■ PROMPT
Count the lines of the records below that contain the string "resolution". Reply with the number alone.

(Entries on target coordinates)
-.-.-

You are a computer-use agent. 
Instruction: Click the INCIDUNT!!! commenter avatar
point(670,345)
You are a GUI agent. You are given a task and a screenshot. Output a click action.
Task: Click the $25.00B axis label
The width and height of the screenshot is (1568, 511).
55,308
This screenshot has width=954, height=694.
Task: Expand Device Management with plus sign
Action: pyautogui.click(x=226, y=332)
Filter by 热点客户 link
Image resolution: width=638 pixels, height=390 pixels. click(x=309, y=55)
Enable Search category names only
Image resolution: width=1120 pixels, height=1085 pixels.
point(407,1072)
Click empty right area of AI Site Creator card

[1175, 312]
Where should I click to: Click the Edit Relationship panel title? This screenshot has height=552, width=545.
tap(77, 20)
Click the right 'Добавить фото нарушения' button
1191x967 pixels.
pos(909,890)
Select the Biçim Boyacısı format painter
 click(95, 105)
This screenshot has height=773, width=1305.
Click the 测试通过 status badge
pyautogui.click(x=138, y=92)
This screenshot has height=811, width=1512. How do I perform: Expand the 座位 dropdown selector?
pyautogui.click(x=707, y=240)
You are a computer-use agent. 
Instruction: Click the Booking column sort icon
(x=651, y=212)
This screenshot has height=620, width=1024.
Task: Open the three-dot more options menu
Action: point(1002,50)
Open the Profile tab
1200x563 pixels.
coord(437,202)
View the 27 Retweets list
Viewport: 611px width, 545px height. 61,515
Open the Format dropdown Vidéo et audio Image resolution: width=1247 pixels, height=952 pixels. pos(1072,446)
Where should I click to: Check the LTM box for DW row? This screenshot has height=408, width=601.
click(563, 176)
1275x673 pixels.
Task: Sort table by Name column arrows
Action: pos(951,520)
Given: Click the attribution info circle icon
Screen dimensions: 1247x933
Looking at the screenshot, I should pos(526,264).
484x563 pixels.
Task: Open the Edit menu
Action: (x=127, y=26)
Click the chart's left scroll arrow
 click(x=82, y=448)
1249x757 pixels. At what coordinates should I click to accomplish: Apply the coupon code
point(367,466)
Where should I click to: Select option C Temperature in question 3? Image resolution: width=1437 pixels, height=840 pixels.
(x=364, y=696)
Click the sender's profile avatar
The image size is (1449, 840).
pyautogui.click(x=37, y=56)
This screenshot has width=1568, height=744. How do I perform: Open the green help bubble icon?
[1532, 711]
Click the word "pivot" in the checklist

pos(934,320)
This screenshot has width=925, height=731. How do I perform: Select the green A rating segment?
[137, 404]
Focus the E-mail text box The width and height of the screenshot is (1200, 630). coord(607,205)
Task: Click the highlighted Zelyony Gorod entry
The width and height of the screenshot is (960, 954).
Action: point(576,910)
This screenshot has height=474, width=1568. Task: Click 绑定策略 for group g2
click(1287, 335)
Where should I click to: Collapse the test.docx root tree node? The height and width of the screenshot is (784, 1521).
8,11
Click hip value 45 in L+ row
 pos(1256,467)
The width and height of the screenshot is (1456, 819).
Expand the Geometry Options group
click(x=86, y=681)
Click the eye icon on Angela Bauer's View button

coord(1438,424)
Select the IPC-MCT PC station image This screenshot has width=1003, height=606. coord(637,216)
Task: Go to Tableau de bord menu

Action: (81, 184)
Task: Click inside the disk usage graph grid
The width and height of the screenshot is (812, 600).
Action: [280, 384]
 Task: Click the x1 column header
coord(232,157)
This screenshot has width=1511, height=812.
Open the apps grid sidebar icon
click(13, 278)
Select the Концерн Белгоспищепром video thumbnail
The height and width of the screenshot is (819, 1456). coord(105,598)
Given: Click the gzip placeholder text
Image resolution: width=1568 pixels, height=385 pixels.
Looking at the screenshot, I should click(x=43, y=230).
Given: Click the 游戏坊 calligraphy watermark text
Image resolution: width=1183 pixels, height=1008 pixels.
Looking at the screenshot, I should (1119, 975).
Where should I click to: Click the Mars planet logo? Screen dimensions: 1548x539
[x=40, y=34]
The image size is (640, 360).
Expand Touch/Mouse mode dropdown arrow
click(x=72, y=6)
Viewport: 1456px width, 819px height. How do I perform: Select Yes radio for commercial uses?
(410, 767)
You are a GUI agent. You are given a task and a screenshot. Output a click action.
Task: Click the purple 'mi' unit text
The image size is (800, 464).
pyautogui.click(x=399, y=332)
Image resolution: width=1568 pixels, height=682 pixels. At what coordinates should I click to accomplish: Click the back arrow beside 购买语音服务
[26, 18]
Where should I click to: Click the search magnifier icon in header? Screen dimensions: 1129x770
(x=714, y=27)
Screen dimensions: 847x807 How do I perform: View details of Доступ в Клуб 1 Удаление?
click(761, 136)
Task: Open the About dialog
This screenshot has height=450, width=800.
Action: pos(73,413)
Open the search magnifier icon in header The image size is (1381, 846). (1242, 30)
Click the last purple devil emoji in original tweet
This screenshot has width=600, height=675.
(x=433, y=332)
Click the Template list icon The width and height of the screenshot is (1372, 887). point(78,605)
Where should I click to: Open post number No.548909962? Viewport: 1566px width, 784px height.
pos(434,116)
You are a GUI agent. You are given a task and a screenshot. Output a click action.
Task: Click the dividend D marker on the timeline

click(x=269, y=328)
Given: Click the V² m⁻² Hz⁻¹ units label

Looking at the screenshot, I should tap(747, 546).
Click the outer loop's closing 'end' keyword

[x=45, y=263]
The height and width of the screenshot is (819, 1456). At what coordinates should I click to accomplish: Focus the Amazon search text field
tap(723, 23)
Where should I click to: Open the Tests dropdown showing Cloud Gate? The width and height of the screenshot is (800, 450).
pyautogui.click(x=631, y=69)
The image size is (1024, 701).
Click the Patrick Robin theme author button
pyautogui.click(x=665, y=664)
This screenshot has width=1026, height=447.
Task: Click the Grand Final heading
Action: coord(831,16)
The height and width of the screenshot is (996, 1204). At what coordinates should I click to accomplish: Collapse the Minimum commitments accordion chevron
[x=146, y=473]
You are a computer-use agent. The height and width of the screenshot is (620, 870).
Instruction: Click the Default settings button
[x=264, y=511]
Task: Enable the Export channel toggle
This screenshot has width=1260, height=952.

-.-.-

■ ANSWER TO THE PROBLEM
7